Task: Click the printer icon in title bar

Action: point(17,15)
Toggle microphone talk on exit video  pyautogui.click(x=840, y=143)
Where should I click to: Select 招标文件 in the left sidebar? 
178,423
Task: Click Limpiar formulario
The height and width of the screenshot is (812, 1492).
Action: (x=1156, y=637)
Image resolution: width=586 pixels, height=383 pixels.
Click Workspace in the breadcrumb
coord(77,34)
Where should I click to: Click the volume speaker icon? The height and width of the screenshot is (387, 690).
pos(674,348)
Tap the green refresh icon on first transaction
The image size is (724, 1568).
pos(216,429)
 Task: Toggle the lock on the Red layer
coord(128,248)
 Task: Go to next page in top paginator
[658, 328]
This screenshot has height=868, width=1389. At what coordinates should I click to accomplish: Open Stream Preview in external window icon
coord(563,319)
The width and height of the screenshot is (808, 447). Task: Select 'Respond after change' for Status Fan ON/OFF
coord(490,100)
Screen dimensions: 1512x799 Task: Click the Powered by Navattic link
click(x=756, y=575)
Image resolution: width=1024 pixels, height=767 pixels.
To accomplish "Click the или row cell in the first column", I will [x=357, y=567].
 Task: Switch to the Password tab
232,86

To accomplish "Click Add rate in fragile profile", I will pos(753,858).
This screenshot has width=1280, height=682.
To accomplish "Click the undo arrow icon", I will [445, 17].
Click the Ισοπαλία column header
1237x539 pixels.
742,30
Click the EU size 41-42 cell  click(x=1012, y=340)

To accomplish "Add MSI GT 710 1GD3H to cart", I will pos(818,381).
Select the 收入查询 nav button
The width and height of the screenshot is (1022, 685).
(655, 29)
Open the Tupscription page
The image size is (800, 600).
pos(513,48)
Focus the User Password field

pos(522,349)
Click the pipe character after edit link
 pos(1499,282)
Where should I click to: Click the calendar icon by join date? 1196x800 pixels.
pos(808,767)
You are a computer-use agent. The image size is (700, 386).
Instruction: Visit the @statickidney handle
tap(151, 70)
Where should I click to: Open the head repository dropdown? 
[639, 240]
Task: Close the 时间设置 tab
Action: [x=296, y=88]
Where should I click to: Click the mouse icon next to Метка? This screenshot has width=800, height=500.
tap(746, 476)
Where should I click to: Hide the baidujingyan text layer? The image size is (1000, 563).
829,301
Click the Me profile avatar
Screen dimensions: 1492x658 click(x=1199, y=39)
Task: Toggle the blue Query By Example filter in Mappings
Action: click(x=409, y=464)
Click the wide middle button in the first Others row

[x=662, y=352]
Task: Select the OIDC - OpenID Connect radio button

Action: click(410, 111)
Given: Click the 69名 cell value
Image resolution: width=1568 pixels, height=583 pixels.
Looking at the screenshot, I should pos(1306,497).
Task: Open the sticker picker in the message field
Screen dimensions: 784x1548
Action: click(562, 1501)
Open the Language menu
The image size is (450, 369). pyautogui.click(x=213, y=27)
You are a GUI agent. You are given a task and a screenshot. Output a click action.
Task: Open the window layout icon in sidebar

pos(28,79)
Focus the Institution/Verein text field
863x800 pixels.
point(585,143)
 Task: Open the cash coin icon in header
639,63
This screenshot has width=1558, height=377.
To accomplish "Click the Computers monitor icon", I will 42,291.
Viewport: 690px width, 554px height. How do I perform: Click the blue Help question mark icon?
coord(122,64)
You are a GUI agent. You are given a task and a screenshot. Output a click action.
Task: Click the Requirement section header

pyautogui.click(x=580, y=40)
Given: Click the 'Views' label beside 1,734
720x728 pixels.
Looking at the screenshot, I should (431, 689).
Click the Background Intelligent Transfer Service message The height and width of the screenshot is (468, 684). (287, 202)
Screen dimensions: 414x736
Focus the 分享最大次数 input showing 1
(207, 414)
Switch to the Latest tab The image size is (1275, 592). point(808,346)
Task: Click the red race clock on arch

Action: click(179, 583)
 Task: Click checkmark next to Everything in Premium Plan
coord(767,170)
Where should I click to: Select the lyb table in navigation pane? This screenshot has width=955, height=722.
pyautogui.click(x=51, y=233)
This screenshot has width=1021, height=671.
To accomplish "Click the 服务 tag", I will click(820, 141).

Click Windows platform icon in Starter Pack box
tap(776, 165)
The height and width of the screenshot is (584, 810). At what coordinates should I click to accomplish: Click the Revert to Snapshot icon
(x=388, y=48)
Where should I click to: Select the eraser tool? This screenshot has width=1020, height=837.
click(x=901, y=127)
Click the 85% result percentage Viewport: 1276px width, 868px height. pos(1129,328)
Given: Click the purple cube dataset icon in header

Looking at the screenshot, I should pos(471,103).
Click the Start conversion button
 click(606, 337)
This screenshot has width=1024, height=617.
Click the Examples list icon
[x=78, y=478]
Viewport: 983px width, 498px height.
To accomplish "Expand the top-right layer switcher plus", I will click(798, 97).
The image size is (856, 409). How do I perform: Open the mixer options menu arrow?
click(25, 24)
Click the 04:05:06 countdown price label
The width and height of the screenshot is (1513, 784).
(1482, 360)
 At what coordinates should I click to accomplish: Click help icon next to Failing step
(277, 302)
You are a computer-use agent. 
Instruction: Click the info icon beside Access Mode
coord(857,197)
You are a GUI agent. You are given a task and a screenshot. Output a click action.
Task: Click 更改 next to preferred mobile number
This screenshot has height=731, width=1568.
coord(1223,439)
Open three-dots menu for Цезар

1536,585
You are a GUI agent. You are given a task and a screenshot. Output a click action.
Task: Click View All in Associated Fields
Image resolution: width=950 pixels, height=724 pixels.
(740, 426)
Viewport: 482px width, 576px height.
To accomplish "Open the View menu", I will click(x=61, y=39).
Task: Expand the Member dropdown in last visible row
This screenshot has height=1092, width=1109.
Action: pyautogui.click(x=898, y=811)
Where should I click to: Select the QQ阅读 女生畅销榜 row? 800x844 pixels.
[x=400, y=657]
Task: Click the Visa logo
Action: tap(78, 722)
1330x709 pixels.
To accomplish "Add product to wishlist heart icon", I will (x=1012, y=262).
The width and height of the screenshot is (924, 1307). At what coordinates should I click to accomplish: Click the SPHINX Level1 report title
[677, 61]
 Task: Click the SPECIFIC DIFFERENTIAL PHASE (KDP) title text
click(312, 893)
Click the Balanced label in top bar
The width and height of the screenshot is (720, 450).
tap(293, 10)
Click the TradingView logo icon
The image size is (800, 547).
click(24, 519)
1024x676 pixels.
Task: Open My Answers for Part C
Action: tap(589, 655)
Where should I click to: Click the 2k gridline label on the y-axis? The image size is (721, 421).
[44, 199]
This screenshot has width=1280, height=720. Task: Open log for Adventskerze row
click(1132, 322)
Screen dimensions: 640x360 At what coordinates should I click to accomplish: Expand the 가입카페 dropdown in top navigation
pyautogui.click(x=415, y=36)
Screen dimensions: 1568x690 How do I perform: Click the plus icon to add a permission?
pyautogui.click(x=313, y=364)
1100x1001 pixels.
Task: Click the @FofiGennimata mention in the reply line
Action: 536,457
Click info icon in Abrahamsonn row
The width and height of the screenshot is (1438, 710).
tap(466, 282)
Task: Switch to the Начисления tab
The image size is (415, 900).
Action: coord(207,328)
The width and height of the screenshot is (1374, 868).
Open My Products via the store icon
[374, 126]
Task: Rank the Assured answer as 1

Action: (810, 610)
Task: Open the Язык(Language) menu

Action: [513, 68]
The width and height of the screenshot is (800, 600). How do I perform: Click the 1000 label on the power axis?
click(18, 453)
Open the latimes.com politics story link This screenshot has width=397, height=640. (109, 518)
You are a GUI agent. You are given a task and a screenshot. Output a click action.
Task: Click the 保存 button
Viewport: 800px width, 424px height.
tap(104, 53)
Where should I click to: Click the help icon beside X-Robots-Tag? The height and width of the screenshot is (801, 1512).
== == ==
_Exercise goal:_ Find the word "cell" in the listing above. Copy each line where it appears.

_Your solution:_
To accomplish "Click the или row cell in the first column", I will [x=357, y=567].
Click the EU size 41-42 cell  click(x=1012, y=340)
Given: Click the 69名 cell value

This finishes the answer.